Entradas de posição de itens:

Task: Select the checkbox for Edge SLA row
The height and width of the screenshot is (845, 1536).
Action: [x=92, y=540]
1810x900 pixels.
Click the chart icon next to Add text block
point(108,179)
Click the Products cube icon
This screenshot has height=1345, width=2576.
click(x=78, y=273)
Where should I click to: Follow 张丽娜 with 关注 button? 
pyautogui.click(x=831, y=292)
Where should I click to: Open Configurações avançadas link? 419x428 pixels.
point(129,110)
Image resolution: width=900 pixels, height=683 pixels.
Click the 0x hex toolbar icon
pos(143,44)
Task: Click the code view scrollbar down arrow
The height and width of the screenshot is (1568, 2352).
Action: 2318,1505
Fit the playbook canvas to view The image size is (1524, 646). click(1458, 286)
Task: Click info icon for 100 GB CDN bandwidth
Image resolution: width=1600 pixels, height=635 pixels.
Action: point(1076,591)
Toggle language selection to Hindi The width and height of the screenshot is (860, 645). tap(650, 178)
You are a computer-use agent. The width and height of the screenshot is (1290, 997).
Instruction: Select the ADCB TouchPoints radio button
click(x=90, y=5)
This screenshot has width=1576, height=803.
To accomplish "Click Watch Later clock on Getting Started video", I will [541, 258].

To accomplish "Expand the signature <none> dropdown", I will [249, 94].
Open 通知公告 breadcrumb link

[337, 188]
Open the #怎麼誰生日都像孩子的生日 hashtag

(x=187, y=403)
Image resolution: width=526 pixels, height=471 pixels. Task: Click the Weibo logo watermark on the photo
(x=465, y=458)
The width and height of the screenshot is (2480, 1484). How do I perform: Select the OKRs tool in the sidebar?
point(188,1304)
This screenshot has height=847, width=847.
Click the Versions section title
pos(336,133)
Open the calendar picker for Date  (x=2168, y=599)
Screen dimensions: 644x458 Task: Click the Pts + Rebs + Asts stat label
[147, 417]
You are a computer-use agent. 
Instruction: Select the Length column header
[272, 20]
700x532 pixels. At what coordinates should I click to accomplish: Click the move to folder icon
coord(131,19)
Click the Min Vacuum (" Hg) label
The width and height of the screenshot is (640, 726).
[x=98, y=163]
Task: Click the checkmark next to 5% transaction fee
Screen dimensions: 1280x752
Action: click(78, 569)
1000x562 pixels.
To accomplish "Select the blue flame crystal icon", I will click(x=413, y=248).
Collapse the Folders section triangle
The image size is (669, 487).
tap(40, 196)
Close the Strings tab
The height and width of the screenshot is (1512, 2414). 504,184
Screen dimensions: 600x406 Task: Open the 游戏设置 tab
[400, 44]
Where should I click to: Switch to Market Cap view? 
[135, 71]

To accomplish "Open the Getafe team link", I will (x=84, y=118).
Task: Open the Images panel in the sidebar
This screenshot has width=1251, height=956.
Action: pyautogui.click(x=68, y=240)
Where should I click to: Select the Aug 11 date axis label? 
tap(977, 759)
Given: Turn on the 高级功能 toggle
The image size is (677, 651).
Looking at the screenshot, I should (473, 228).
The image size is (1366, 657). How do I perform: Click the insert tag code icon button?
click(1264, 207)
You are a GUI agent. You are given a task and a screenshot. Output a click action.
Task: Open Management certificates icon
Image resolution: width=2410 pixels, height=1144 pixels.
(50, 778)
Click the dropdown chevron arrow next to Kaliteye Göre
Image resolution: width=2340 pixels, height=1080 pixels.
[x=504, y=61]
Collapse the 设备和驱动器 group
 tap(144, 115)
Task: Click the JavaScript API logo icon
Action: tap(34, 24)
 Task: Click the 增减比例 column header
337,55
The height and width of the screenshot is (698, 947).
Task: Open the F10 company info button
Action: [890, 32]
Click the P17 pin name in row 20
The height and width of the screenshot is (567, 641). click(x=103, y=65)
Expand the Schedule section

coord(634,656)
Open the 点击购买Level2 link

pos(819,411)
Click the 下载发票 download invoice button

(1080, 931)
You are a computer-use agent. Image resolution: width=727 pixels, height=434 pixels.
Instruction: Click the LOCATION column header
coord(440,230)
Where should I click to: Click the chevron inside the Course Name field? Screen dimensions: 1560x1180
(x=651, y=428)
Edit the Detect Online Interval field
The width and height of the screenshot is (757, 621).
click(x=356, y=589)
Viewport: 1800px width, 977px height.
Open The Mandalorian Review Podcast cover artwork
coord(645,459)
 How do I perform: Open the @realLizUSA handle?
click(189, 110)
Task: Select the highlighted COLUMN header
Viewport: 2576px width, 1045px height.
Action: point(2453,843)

ENUNCIADO: Modifique a listagem inteira acima, trocando "Instruction" por "Comando" em todas as ocorrências e deixando todo o resto igual.

RESPOSTA DA TAREFA:
Task: Select the checkbox for Edge SLA row
The height and width of the screenshot is (845, 1536).
Action: [x=92, y=540]
1810x900 pixels.
Click the chart icon next to Add text block
point(108,179)
Click the Products cube icon
This screenshot has height=1345, width=2576.
click(x=78, y=273)
Where should I click to: Follow 张丽娜 with 关注 button? 
pyautogui.click(x=831, y=292)
Where should I click to: Open Configurações avançadas link? 419x428 pixels.
point(129,110)
Image resolution: width=900 pixels, height=683 pixels.
Click the 0x hex toolbar icon
pos(143,44)
Task: Click the code view scrollbar down arrow
The height and width of the screenshot is (1568, 2352).
Action: 2318,1505
Fit the playbook canvas to view The image size is (1524, 646). click(1458, 286)
Task: Click info icon for 100 GB CDN bandwidth
Image resolution: width=1600 pixels, height=635 pixels.
Action: point(1076,591)
Toggle language selection to Hindi The width and height of the screenshot is (860, 645). tap(650, 178)
You are a computer-use agent. The width and height of the screenshot is (1290, 997).
Comando: Select the ADCB TouchPoints radio button
click(x=90, y=5)
This screenshot has width=1576, height=803.
To accomplish "Click Watch Later clock on Getting Started video", I will [541, 258].

To accomplish "Expand the signature <none> dropdown", I will [249, 94].
Open 通知公告 breadcrumb link

[337, 188]
Open the #怎麼誰生日都像孩子的生日 hashtag

(x=187, y=403)
Image resolution: width=526 pixels, height=471 pixels. Task: Click the Weibo logo watermark on the photo
(x=465, y=458)
The width and height of the screenshot is (2480, 1484). How do I perform: Select the OKRs tool in the sidebar?
point(188,1304)
This screenshot has height=847, width=847.
Click the Versions section title
pos(336,133)
Open the calendar picker for Date  (x=2168, y=599)
Screen dimensions: 644x458 Task: Click the Pts + Rebs + Asts stat label
[147, 417]
You are a computer-use agent. 
Comando: Select the Length column header
[272, 20]
700x532 pixels. At what coordinates should I click to accomplish: Click the move to folder icon
coord(131,19)
Click the Min Vacuum (" Hg) label
The width and height of the screenshot is (640, 726).
[x=98, y=163]
Task: Click the checkmark next to 5% transaction fee
Screen dimensions: 1280x752
Action: click(78, 569)
1000x562 pixels.
To accomplish "Select the blue flame crystal icon", I will click(x=413, y=248).
Collapse the Folders section triangle
The image size is (669, 487).
tap(40, 196)
Close the Strings tab
The height and width of the screenshot is (1512, 2414). 504,184
Screen dimensions: 600x406 Task: Open the 游戏设置 tab
[400, 44]
Where should I click to: Switch to Market Cap view? 
[135, 71]

To accomplish "Open the Getafe team link", I will (x=84, y=118).
Task: Open the Images panel in the sidebar
This screenshot has width=1251, height=956.
Action: pyautogui.click(x=68, y=240)
Where should I click to: Select the Aug 11 date axis label? 
tap(977, 759)
Given: Turn on the 高级功能 toggle
The image size is (677, 651).
Looking at the screenshot, I should (473, 228).
The image size is (1366, 657). How do I perform: Click the insert tag code icon button?
click(1264, 207)
You are a GUI agent. You are given a task and a screenshot. Output a click action.
Task: Open Management certificates icon
Image resolution: width=2410 pixels, height=1144 pixels.
(50, 778)
Click the dropdown chevron arrow next to Kaliteye Göre
Image resolution: width=2340 pixels, height=1080 pixels.
[x=504, y=61]
Collapse the 设备和驱动器 group
 tap(144, 115)
Task: Click the JavaScript API logo icon
Action: tap(34, 24)
 Task: Click the 增减比例 column header
337,55
The height and width of the screenshot is (698, 947).
Task: Open the F10 company info button
Action: [890, 32]
Click the P17 pin name in row 20
The height and width of the screenshot is (567, 641). click(x=103, y=65)
Expand the Schedule section

coord(634,656)
Open the 点击购买Level2 link

pos(819,411)
Click the 下载发票 download invoice button

(1080, 931)
You are a computer-use agent. Image resolution: width=727 pixels, height=434 pixels.
Comando: Click the LOCATION column header
coord(440,230)
Where should I click to: Click the chevron inside the Course Name field? Screen dimensions: 1560x1180
(x=651, y=428)
Edit the Detect Online Interval field
The width and height of the screenshot is (757, 621).
click(x=356, y=589)
Viewport: 1800px width, 977px height.
Open The Mandalorian Review Podcast cover artwork
coord(645,459)
 How do I perform: Open the @realLizUSA handle?
click(189, 110)
Task: Select the highlighted COLUMN header
Viewport: 2576px width, 1045px height.
Action: point(2453,843)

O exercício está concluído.